Exercise description: Write the next part of the passage on AI risks, starting right after its final sentence.

Text excerpt:
The biggest A.I. risks: Superintelligence and the elite silos | Ben Goertzel | Big Think
We can have no guarantee that a super intelligent AI is going to do what we want. Once we're creating something ten, a hundred, a thousand, a million times more intelligent than we are, it would be insane to think that we could really like rigorously control what it does. It may discover aspects of the universe that we don't even imagine at this point.
However, my best intuition and educated guess is that much like raising a human child, if we raise the young AGI in a way that's imbued with compassion, love, and understanding, and if we raise the young AGI to fully understand human values and human culture, then we're maximizing the odds that as this AGI gets beyond our rigorous control, at least its own self-modification and evolution is imbued with human values and culture and with compassion and connection.
So I would rather have an AGI that understood human values and culture become super intelligent than one that doesn't understand even what we're about. And I would rather have an AGI that was doing good works like advancing science and medicine and doing elder care and education become super intelligent than an AGI that was being, for example, a spy system, a killer drone coordination system, or an advertising agency.
So even when you don't have a full guarantee, I think we can do things that commonsensically will bias the odds in a positive way. Now, in terms of nearer-term risks regarding AI, I think we now have a somewhat unpleasant situation where much of the world's data, including personal data about all of us and our bodies and our minds and our relationships and our tastes, much of the world's data and much of the world's AI firepower are held by a few large corporations, which are acting in close concert with a few large governments.
In China, the connection between big tech and the government apparatus is very clear, but in the U.S. as well. I mean, there was a big noise about Amazon's new office; well, 25,000 Amazon employees are going in Crystal City, Virginia, right next-door to the Pentagon. There could be a nice big data pipe there if they want. We in the U.S. as well have very close connections between big tech and government. Anyone can Google Eric Schmidt versus NSA as well.

Supplied entries:
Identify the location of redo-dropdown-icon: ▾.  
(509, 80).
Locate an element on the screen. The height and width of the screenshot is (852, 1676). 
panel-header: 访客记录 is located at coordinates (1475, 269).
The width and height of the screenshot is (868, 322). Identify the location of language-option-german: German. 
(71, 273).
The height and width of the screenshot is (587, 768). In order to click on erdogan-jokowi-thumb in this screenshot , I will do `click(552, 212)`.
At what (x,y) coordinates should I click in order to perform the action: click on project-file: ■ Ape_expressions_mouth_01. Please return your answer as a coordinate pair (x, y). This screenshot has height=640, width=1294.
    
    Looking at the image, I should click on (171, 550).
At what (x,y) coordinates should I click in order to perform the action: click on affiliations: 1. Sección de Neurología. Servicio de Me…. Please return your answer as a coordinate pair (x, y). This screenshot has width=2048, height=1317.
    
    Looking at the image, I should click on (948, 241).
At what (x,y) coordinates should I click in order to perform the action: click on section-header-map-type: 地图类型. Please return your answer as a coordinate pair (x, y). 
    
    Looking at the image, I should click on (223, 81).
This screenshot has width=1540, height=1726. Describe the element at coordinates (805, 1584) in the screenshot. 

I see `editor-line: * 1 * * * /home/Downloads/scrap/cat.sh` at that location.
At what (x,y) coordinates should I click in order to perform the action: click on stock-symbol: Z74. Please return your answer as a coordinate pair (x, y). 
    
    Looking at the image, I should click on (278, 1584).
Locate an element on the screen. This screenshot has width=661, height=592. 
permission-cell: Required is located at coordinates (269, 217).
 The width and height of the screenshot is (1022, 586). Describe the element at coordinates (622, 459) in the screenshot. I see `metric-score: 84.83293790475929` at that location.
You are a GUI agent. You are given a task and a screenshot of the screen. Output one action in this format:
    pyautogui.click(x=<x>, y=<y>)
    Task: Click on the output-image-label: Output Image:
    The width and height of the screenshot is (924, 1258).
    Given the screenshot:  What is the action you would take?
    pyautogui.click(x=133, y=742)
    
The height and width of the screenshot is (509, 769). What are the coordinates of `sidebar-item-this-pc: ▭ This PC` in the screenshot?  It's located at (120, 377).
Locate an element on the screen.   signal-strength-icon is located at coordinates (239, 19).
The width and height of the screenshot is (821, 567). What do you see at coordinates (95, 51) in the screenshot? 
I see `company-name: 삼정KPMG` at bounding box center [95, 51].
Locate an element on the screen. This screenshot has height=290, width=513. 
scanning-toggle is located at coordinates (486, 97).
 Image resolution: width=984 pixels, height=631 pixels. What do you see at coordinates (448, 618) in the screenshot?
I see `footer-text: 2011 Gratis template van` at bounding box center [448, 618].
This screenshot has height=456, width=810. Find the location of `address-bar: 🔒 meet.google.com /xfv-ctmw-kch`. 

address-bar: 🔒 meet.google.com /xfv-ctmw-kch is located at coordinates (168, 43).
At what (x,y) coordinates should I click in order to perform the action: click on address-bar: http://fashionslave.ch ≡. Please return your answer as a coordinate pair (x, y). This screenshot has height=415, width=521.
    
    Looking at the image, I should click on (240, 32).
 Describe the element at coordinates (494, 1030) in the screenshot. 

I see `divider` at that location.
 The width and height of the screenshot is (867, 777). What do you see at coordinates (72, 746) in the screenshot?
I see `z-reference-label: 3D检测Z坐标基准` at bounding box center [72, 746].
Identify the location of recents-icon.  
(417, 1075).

Answer to the problem:
So there's a few big companies with close government connections hoarding everyone's data, developing AI processing power, hiring most of the AI PhDs, and it's not hard to see that this can bring up some ethical issues in the near-term, even before we get to superhuman superintelligences potentially turning the universe into paper clips.
And decentralization of AI can serve to counteract these nearer-term risks in a pretty palpable way. So as a very concrete example, one of our largest AI development offices for SingularityNET, and for Hanson Robotics, the robotics company I'm also involved with, is in Addis Ababa, Ethiopia. We have 25 AI developers and 40 or 50 interns there.
I mean these young Ethiopians aren't going to get a job for Google, Facebook, Tencent, or Baidu except in very rare cases when they managed to get a work visa to go to one of these countries somehow. And many of the AI applications of acute interest in those countries, say AI for analyzing agriculture and preventing agricultural disease or AI for credit scoring for the unbanked to enable microfinance, AI problems of specific interest in sub-Saharan Africa don't get a heck of a lot of attention these days.
AI wizardry from young developers there doesn't have a heck of a lot of market these days, so you've got both a lot of the market and a lot of the developer community that's sort of shut out by the siloing of AI inside a few large tech companies and military organizations. And this is both a humanitarian ethical problem because there's a lot of value being left on the table and a lot of value not being delivered, but it also could become a different sort of crisis because if you have a whole bunch of brilliant young hackers throughout the developing world who aren't able to fully enter into the world economy, there's a lot of other less pleasant things than work for Google or Tencent that these young hackers could choose to spend their time on.
So I think getting the whole world fully pulled into the AI economy in terms of developers being able to monetize their code and application developers having an easy way to apply AI to the problems of local interest to them, I mean, this is ethically positive right now in terms of doing good and in terms of diverting effort away from people doing bad things out of frustration.